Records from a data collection
▬▬▬▬▬▬
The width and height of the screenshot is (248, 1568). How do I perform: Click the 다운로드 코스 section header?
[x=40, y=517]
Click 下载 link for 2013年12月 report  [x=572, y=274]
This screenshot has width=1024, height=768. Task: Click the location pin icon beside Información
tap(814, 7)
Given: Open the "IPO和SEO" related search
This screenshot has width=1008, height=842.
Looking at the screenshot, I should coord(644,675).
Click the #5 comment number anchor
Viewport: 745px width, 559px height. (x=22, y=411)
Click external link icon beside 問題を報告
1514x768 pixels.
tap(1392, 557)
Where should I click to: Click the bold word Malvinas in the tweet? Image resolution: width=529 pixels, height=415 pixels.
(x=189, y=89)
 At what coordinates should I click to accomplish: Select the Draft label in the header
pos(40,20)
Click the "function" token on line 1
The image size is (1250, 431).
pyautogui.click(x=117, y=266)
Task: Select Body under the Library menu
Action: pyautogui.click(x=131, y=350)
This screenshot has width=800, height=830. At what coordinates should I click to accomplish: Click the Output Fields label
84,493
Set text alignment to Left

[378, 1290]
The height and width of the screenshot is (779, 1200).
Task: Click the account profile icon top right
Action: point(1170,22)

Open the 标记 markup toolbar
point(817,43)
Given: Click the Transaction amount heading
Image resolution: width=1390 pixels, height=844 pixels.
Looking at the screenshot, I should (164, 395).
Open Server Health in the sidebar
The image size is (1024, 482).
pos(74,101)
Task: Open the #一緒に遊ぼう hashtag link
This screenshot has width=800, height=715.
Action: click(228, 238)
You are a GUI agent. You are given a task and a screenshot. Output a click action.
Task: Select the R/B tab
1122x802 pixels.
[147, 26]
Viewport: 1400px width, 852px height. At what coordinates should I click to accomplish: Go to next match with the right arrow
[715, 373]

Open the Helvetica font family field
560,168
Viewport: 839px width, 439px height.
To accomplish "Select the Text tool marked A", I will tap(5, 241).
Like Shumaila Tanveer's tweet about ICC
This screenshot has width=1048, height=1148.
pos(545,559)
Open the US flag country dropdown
▬▬▬▬▬▬
*Assignment*. Looking back over the data above, restate word for word the lines that begin at the line with "Open the 标记 markup toolbar" and end at the line with "Viewport: 839px width, 439px height.", inclusive.

*Exercise response*.
Open the 标记 markup toolbar
point(817,43)
Given: Click the Transaction amount heading
Image resolution: width=1390 pixels, height=844 pixels.
Looking at the screenshot, I should (164, 395).
Open Server Health in the sidebar
The image size is (1024, 482).
pos(74,101)
Task: Open the #一緒に遊ぼう hashtag link
This screenshot has width=800, height=715.
Action: click(228, 238)
You are a GUI agent. You are given a task and a screenshot. Output a click action.
Task: Select the R/B tab
1122x802 pixels.
[147, 26]
Viewport: 1400px width, 852px height. At what coordinates should I click to accomplish: Go to next match with the right arrow
[715, 373]

Open the Helvetica font family field
560,168
Viewport: 839px width, 439px height.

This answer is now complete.